Thank you for your reply, Reese!
> What version of GM are you running?
# rpm -qa |egrep "^gm-[0-9]+|^gm-devel"
Is this too old?
> And are you sure that gm_board_info
> shows all the nodes that are listed in your machine file?
Yes, that was the issue - bad cable connection to my compute node
prevented it from being seen on the fabric :( Thanks for pointing this
out for me.
> Could you send
> a copy of your gm_board_info output , please?
GM build ID is "2.0.24_Linux_rc20051223164441PST
@dr11.myco.com:/usr/src/redhat/BUILD/gm-2.0.24_Linux Tue Jan 30
23:07:45 EST 2007."
Board number 0:
lanai_cpu_version = 0x0a00 (LANai10.0)
lanai_sram_size = 0x001fe000 (2040K bytes)
LANai time is 0x209b211b12 ticks, or about 1043 minutes since reset.

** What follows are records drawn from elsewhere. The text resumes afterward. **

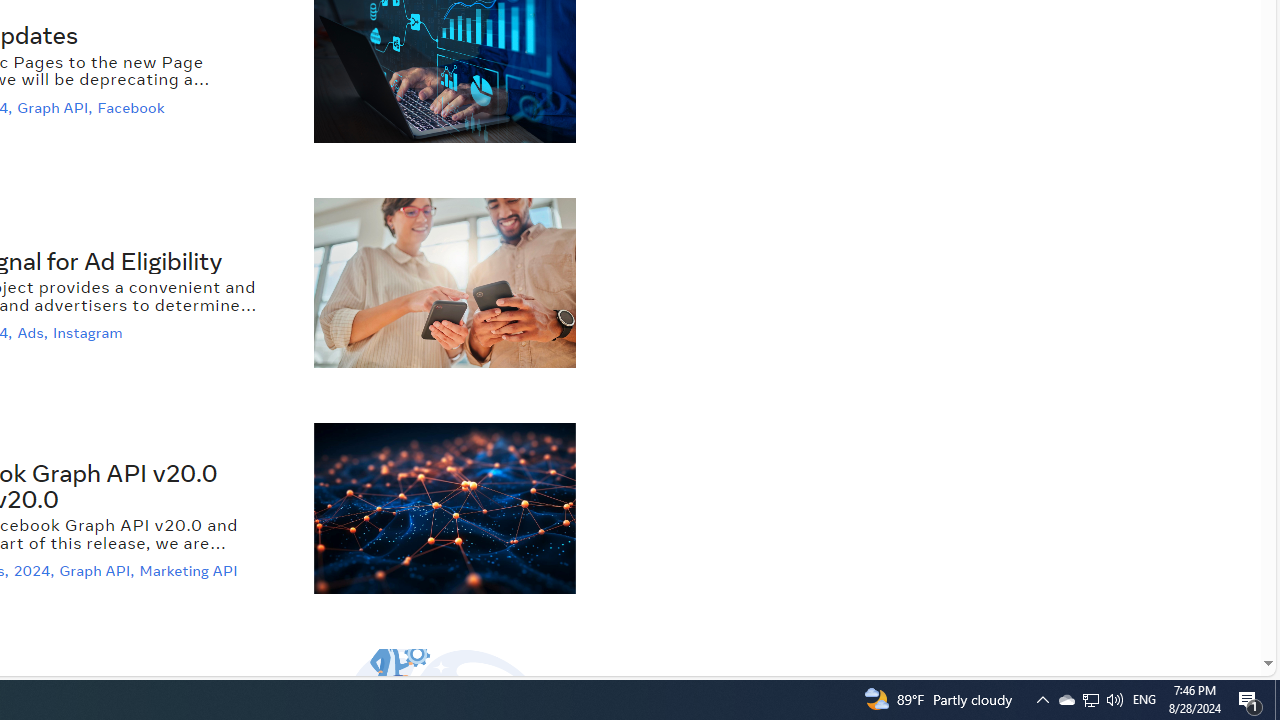 This screenshot has width=1280, height=720. Describe the element at coordinates (36, 571) in the screenshot. I see `'2024,'` at that location.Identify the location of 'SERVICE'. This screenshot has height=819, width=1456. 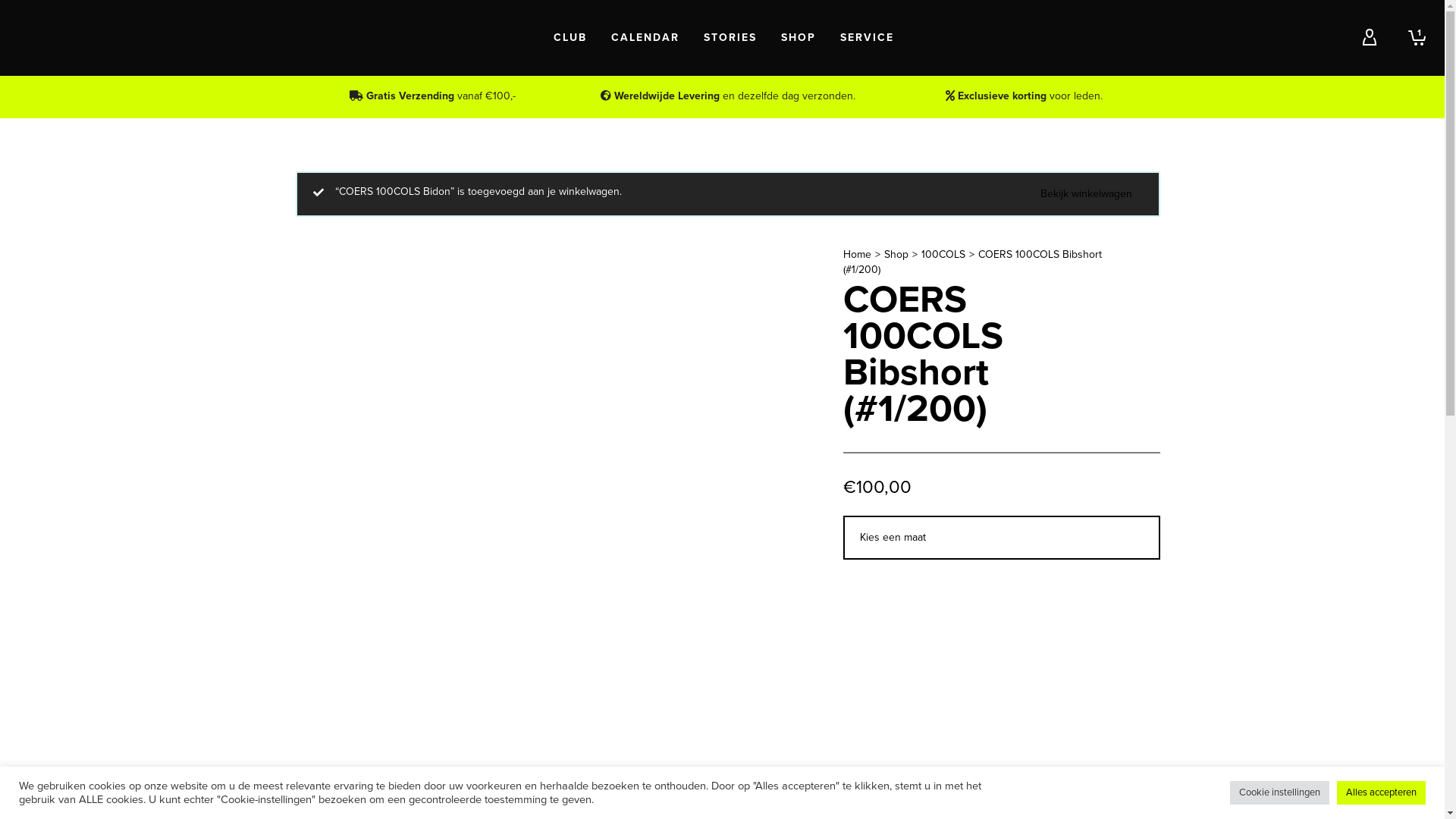
(867, 37).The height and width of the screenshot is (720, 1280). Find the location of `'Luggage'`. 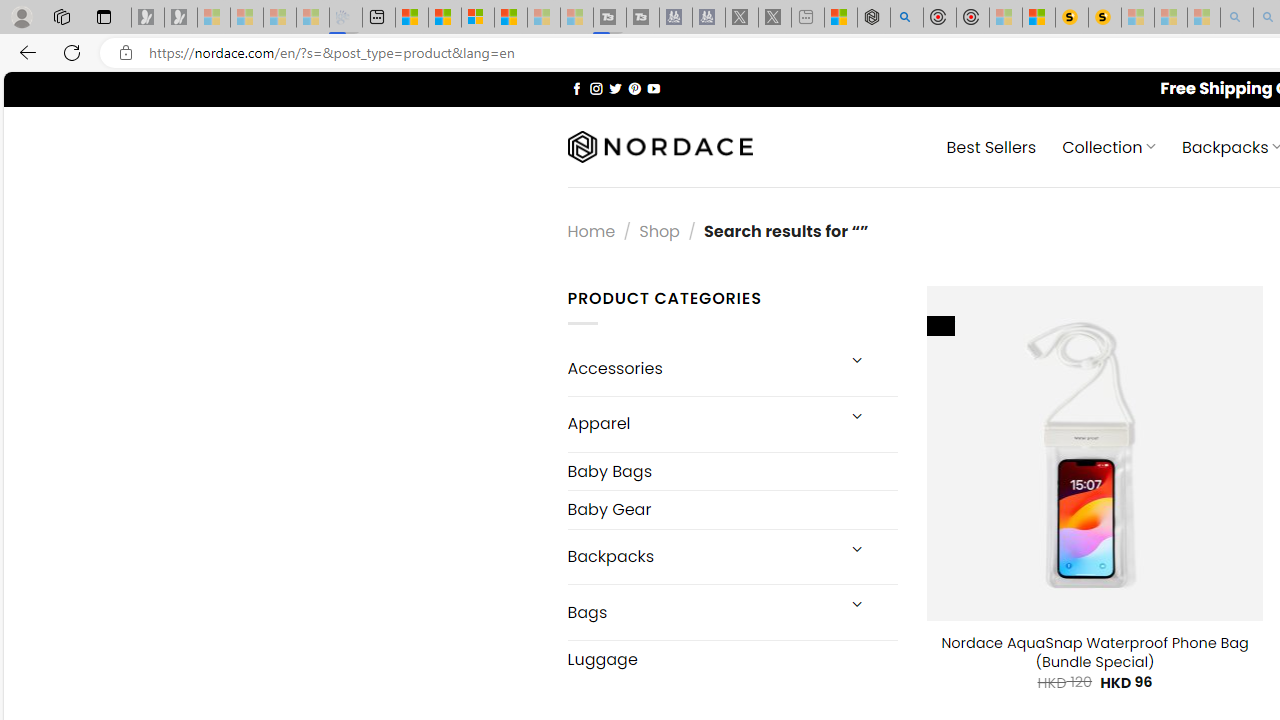

'Luggage' is located at coordinates (731, 659).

Mapper is 00:60:dd:49:99:96.
Map version is 1965903.
Network is fully configured.
This node is "dr11.myco.com"
Board has room for 16 ports, 1559 nodes/routes, 16384 cache entries
Port token cnt: send=61, recv=253
Port: Status PID
0: BUSY 7489 (this process [gm_board_info])
1: BUSY 25113
Route table for this node follows:
gmID MAC Address gmName Route
---- ----------------- -------------------------------- ---------------------
1 00:60:dd:49:1e:bf dr11.myco.com (this node)
2 00:60:dd:49:99:96 dr05.myco.com 81 (mapper)
> A mismatch between the list
> of nodes actually configured onto the Myrinet fabric and the machine file is
> a common source of errors like this. The mismatch could be caused by cable
> failure or other mapping issues.
Could you elaborate on the mapping issues you mentioned? What are they?
> Why GM instead of MX, by the way?
We have a few MX cards in-house, but no MX switch due to its current
market price. So we're only able to perform MX testing using
direct-connection cables, which is not very exciting :) On the
contrary, we've already had GM boards and a switch and found it
sufficient for OpenMPI testing purposes. Would be great to upgrade to
MX in the near future.
Thank you very much for your help.